People try to avoid conflict but conflict is inevitable. The key is learning how to effectively DEAL with conflict that occurs in life.
Generally when conflict exists, people become polarized in their positions. The more the conflict grows, the more attached they become to ‘winning’. They fight and fight over which way the situation will go.
Tempers flare. Feelings get hurt. Resentments build. It becomes a power struggle with little hope for peaceful resolution.
It’s ‘my way or the highway!’
The way around the stalemate is to focus on interests rather than solutions.
Here are three easy tips to get underneath the situation and increase the chances of making true progress while keeping the relationships between the parties in decent condition.
1. Ask your adversary why they prefer the solution they proposed
2. Find out what is important to them about that solution they offered
3. Ask him or her what they are afraid might happen if their proposed solution isn’t implemented
As Stephen Covey so eloquently stated in The 7 Habits of Highly
Effective People, “Seek first to understand, then to be understood.”
Asking these questions will demonstrate to the other person that you are interested in understanding them and their situation.
Hearing the answers might actually influence your ‘position’. Let it.
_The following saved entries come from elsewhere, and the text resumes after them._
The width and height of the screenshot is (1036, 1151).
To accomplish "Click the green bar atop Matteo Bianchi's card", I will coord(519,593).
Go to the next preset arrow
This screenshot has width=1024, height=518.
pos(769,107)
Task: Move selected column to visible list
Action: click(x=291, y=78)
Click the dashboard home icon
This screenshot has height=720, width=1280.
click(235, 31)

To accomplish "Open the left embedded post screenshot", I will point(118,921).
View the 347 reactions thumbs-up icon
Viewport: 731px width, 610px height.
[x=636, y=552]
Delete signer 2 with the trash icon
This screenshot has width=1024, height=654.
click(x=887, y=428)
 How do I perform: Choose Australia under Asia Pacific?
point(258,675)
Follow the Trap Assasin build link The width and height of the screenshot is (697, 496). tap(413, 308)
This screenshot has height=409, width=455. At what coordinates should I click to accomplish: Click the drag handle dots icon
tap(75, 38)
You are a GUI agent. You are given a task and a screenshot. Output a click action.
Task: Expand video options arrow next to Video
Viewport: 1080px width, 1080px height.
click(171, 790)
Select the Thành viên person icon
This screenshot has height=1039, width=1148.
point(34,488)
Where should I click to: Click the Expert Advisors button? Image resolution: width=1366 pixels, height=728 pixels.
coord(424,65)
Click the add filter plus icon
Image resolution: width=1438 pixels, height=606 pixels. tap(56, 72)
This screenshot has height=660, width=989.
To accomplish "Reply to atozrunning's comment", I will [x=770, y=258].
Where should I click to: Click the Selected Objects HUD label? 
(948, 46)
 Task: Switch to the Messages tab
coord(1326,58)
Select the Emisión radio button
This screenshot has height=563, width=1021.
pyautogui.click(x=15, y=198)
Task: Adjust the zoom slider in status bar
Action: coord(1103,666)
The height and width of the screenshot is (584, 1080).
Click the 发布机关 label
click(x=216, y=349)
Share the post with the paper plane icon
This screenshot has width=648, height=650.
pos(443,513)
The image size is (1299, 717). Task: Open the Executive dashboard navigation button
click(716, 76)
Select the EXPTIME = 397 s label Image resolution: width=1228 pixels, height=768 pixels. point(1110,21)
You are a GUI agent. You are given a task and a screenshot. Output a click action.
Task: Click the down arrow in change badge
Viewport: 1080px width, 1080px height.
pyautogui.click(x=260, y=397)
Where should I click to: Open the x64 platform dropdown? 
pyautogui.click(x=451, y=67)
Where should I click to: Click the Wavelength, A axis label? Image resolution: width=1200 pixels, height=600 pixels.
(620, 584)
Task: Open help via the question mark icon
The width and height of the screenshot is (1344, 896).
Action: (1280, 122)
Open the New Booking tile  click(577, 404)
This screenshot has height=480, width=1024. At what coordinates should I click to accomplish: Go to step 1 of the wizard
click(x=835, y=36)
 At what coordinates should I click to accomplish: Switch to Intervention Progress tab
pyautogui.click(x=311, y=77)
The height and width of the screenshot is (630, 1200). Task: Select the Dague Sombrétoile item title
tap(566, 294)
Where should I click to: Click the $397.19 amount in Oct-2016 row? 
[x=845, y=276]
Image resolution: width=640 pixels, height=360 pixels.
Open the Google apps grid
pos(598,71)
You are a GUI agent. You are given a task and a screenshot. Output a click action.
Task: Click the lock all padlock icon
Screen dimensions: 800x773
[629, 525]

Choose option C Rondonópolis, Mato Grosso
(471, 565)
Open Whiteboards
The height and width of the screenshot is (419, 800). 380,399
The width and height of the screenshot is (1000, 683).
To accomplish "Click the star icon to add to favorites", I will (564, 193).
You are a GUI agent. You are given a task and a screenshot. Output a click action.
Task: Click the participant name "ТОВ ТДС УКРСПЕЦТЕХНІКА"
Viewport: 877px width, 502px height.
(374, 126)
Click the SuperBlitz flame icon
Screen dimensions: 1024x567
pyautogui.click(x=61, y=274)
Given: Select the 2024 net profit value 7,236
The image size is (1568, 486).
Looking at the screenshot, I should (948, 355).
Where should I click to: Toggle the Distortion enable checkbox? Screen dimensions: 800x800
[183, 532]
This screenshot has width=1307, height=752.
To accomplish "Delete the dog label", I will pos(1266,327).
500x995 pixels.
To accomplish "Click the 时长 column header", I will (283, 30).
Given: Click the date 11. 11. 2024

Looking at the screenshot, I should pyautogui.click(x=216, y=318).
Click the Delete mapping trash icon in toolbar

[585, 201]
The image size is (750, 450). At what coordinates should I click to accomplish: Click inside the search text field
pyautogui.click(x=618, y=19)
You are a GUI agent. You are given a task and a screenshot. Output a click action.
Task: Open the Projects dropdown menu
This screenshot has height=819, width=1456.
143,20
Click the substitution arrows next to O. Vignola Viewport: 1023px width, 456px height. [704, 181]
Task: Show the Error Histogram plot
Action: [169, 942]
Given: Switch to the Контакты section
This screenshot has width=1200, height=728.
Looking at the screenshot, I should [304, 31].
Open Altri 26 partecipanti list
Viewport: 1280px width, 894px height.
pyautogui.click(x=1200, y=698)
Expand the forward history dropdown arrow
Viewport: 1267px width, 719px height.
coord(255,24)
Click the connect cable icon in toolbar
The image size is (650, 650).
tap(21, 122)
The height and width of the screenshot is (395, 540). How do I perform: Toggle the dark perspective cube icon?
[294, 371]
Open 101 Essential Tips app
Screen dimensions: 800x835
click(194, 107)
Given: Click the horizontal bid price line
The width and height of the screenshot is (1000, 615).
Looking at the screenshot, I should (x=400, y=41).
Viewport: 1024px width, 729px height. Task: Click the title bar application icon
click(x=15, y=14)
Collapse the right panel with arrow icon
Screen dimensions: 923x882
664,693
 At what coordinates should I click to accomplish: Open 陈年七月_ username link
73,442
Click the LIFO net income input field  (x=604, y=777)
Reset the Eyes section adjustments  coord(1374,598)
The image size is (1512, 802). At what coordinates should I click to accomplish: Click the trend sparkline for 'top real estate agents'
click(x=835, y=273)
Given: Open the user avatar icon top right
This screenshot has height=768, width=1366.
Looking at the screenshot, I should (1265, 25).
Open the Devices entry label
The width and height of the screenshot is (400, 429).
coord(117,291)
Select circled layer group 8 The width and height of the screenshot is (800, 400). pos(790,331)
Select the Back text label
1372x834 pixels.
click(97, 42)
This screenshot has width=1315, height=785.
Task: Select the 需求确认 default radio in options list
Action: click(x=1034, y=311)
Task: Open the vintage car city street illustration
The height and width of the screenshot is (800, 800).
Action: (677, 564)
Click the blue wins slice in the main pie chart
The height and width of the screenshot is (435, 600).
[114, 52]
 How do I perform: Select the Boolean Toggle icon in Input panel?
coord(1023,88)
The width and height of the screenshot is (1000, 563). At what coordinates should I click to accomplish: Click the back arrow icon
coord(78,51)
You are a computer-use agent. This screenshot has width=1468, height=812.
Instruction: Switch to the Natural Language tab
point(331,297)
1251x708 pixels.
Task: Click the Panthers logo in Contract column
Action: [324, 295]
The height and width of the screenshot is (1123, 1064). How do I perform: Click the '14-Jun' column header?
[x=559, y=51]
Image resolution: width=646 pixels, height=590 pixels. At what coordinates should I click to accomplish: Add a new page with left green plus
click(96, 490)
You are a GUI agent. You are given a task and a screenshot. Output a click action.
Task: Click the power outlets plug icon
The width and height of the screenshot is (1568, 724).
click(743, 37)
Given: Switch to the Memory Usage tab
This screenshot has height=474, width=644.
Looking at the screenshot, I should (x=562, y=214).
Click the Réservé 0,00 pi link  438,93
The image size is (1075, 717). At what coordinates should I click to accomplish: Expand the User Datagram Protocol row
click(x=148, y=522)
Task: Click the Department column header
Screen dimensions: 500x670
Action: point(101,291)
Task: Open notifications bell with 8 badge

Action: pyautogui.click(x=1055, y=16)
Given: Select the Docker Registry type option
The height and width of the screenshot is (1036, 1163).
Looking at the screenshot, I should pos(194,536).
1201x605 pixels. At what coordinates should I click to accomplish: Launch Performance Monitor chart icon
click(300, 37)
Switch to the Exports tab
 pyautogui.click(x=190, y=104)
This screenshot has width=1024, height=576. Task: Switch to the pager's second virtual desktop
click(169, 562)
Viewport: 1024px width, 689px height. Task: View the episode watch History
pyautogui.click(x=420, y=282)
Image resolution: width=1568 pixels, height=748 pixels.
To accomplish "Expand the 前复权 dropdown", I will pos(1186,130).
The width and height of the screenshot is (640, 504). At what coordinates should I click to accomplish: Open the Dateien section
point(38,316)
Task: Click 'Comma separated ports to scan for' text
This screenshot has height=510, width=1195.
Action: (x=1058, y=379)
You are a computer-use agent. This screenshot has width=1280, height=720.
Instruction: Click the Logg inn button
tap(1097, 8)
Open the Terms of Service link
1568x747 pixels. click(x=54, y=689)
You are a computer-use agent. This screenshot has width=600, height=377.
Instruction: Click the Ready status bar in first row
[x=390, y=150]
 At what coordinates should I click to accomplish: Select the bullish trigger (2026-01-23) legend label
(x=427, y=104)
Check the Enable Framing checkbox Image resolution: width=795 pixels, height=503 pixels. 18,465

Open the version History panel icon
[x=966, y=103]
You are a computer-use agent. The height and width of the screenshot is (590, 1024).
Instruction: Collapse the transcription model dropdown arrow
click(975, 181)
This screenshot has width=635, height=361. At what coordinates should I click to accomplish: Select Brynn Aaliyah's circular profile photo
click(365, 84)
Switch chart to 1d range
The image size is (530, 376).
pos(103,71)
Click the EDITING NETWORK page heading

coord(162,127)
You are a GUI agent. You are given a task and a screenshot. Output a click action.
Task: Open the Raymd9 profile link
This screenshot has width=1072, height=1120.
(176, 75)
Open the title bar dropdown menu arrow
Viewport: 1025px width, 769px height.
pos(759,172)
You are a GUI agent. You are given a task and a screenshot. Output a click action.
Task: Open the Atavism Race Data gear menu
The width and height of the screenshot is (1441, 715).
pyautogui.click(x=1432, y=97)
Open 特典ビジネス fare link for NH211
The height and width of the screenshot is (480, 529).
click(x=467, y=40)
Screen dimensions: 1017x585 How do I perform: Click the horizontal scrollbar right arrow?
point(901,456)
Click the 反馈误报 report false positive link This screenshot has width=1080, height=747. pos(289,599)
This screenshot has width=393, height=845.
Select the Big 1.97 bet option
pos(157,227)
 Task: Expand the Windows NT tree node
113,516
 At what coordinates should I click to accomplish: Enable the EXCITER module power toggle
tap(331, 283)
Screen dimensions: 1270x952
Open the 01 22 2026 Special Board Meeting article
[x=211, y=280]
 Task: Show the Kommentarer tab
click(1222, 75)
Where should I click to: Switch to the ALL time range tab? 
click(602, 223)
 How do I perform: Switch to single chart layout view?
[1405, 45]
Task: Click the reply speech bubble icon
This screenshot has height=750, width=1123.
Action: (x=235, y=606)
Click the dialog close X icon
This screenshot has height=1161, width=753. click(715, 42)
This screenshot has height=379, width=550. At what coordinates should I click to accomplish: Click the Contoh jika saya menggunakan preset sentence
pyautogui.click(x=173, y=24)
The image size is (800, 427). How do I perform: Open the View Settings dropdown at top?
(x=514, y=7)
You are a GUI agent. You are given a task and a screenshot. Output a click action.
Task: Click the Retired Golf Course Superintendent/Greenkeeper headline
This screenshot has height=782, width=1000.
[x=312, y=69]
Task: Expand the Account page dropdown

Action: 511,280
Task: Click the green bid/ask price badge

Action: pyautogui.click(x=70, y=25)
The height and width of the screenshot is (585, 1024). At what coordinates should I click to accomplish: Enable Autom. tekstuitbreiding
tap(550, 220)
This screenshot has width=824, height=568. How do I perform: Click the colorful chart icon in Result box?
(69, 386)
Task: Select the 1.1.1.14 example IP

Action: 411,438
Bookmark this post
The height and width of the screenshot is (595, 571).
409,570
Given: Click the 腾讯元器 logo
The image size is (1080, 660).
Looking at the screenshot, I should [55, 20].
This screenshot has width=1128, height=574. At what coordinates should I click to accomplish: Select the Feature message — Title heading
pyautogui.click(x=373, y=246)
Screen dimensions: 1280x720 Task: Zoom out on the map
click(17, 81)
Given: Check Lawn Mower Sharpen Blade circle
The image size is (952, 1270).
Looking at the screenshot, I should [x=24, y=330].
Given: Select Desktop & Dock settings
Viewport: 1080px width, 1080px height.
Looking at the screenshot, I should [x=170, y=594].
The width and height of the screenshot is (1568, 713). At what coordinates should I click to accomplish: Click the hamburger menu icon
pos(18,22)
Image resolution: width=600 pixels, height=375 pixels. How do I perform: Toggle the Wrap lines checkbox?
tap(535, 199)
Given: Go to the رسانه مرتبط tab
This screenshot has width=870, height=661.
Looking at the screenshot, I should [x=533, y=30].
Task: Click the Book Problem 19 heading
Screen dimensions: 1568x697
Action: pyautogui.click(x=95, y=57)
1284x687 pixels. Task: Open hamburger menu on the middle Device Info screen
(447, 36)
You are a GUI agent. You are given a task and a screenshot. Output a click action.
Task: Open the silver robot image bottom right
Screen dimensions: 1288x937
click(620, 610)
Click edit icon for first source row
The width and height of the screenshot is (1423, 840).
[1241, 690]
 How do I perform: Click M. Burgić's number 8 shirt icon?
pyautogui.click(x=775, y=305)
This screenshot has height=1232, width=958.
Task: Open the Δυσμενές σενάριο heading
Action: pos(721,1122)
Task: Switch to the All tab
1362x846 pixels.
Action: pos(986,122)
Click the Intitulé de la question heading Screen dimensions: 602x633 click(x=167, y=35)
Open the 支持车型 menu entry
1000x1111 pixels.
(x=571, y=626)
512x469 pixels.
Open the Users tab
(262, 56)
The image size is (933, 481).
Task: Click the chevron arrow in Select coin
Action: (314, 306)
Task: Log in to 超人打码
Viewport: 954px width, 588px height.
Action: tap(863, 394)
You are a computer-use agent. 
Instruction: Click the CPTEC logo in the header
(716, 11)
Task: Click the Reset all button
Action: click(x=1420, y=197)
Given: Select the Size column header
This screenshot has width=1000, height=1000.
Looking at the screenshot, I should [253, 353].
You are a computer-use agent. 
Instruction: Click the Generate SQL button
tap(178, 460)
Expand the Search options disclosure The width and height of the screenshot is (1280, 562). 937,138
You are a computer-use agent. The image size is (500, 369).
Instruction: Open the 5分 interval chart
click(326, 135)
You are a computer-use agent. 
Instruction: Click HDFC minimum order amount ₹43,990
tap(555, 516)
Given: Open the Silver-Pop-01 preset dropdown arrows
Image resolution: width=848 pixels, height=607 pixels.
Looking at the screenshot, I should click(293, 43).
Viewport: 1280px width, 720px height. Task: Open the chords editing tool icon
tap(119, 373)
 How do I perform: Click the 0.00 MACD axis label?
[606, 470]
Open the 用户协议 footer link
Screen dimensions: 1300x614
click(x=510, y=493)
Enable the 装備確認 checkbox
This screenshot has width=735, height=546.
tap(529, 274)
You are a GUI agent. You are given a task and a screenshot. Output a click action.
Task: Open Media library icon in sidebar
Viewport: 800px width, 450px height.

That puts you a step closer to finding a solution that works for both of you.
Once you’ve unearthed the rationale behind their position, share the answers to the questions you posed. Do so in a collaborative manner: not to make them change their mind, but to help them gain some insight into your situation and thinking.
Once you’ve gotten the underlying issues on the table, set aside both sets of solutions.
Brainstorm for other, more creative options that address the underlying needs you both expressed.
When you ‘attack’ problems from addressing underlying needs and interests, the solutions you devise will be more satisfying and effective.